How to find percentage of total with groupby pandas

pandas
python

#1

I have a csv data set with the columns like Sales,Last_region
i want to calculate the percentage of sales for each region, i was able to find the sum of sales with in each region but i am not able to find the percentage with in group by statement.

Groupby statement used

tempsalesregion = customerdata.groupby(["Last_region"])
tempsalesregion = tempsalesregion[["Customer_Value"]].sum().add_prefix("Sum_of_").reset_index()
tempsalesregion

Output is

image

But what i need is the percentage of sales per region,i am not able to figure out how to find that out.


#2

Hello Niranjan,

you can apply a custom function to you result.

tempsalesregion.apply(lambda x: x/x.sum())

Hope this helps


#3

Hi @niranjan_283

As @j.joshi.1979 mentioned, you can use apply(lambda x: x/x.sum()) to get the percentage values. Here is an example you might find helpful. I had two columns, people who got the loan approved and their gender. I used the below code line

pd.crosstab(df['Approved'],df['Gender']).apply(lambda r: r/r.sum(), axis=1)

The output looks like :

Gender Female Male
Approved
0 0.431021 0.568979
1 0.256410 0.743590

So, of all the people who did not get the loan, 43% were female and 56% male. Similarly, for people who got the loan approved, 25% are female and 74% are male.


#4

Thanks @AishwaryaSingh and @j.joshi.1979 for your prompt response

I have tried using the apply(lambda x: x/x.sum()) but i didn’t got the intended result, i got an error

“TypeError: (“unsupported operand type(s) for /: ‘str’ and ‘str’”, ‘occurred at index Last_region’)”

Code used:

tempsalesregion = customerdata.groupby(["Last_region"])
tempsalesregion = tempsalesregion[["Customer_Value"]].sum().add_prefix("Sum_of_").reset_index()
tempsalesregion.apply(lambda x: x/x.sum())

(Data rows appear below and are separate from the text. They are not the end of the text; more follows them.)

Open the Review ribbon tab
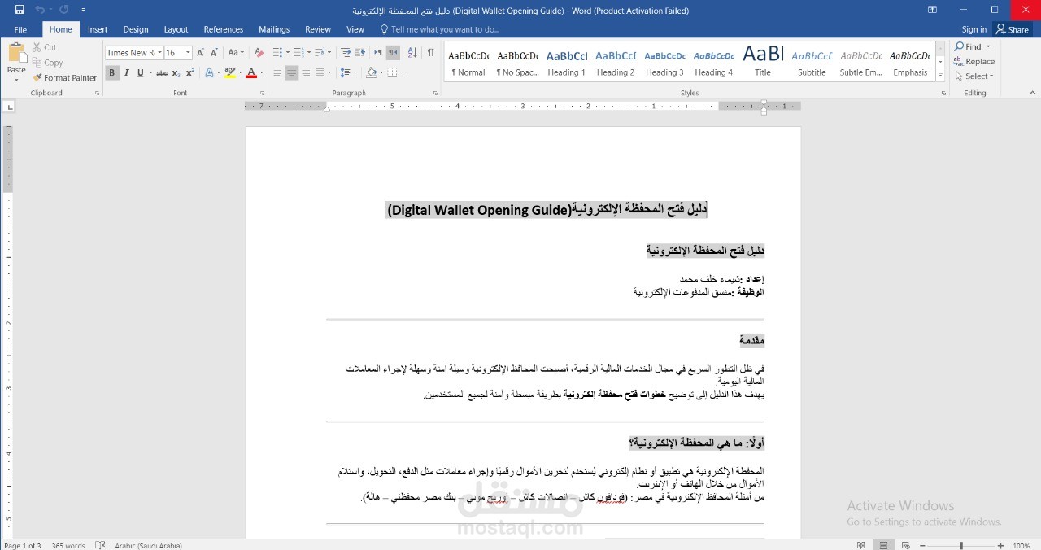Viewport: 1041px width, 550px height. [317, 29]
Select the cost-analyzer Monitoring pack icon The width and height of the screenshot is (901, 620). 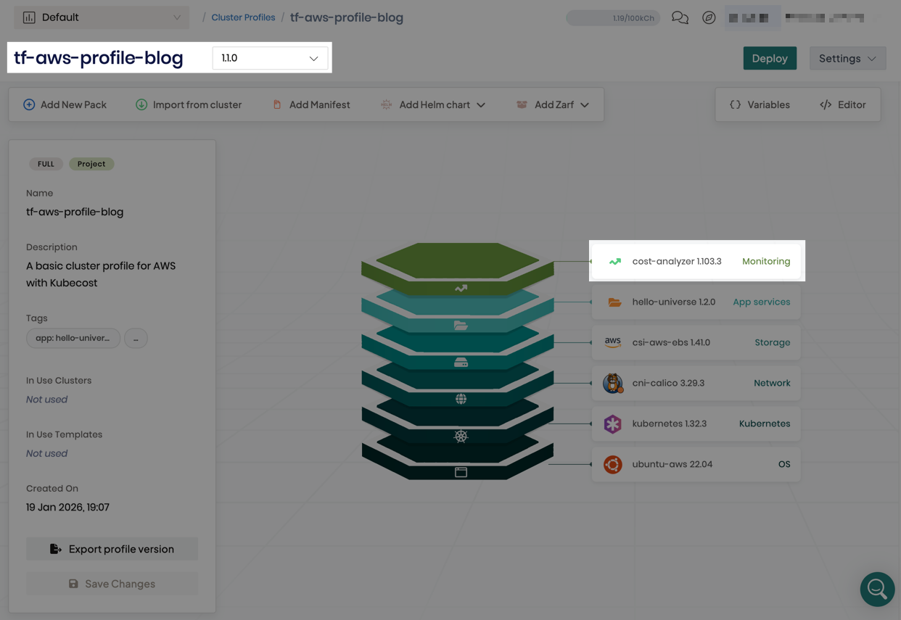(x=614, y=261)
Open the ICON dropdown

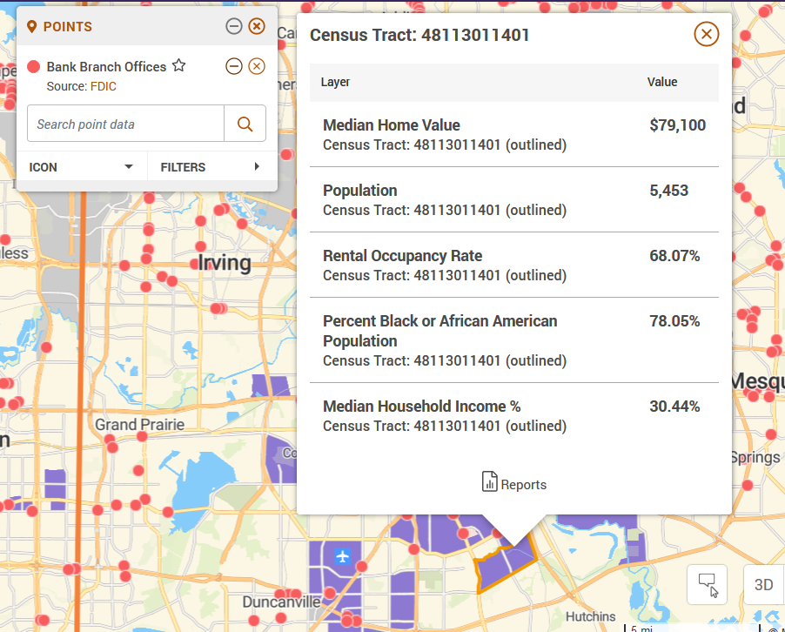pyautogui.click(x=82, y=167)
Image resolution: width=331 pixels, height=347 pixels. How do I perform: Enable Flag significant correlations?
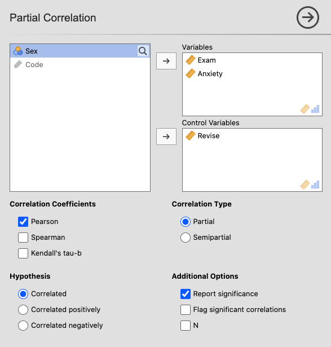tap(186, 310)
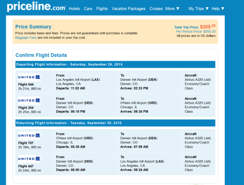
Task: Select the Confirm Flight Details heading
Action: coord(41,55)
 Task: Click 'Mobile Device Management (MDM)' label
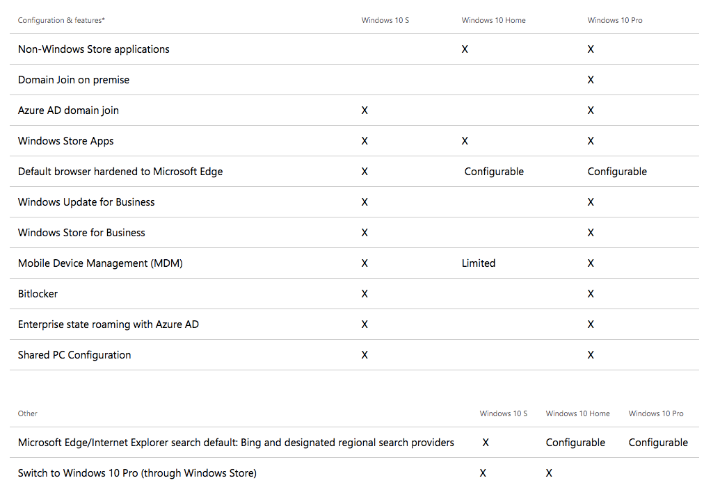[x=100, y=263]
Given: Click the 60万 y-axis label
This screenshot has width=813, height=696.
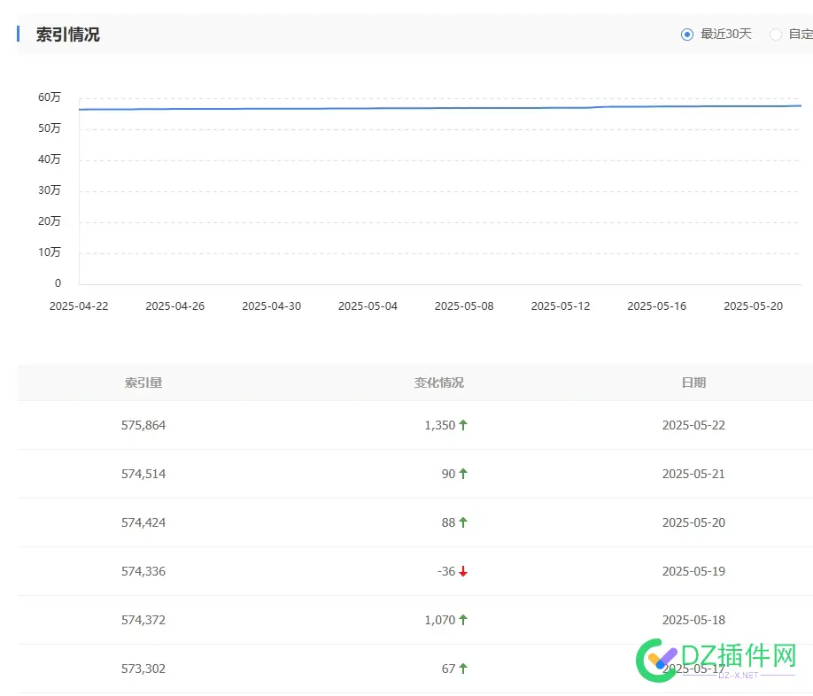Looking at the screenshot, I should point(50,97).
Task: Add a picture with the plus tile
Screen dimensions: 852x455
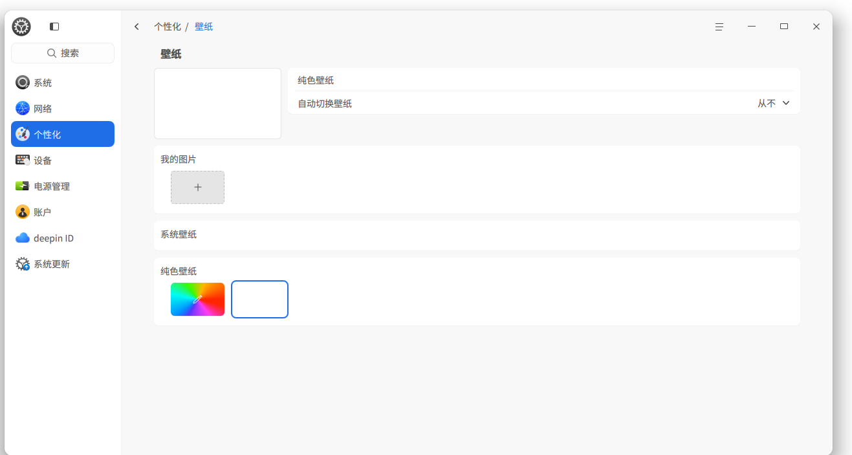Action: (x=198, y=187)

Please check this error, thanks


#5

I think this is because you are resetting the index before applying the lambda function.

can you try using the following code

tempsalesregion = customerdata.groupby([“Last_region”])
tempsalesregion = tempsalesregion[[“Customer_Value”]].sum().add_prefix(“Sum_of_”)
tempsalesregion.apply(lambda x: x/x.sum()).reset_index()


#6

@j.joshi.1979 Thanks.It is working now